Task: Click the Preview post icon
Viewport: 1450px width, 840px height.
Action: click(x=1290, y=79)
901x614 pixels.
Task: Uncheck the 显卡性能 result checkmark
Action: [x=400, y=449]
....
* What the exercise asks: Please repeat the listing above in full and exactly.

* Task response:
Task: Click the Preview post icon
Viewport: 1450px width, 840px height.
Action: click(x=1290, y=79)
901x614 pixels.
Task: Uncheck the 显卡性能 result checkmark
Action: [x=400, y=449]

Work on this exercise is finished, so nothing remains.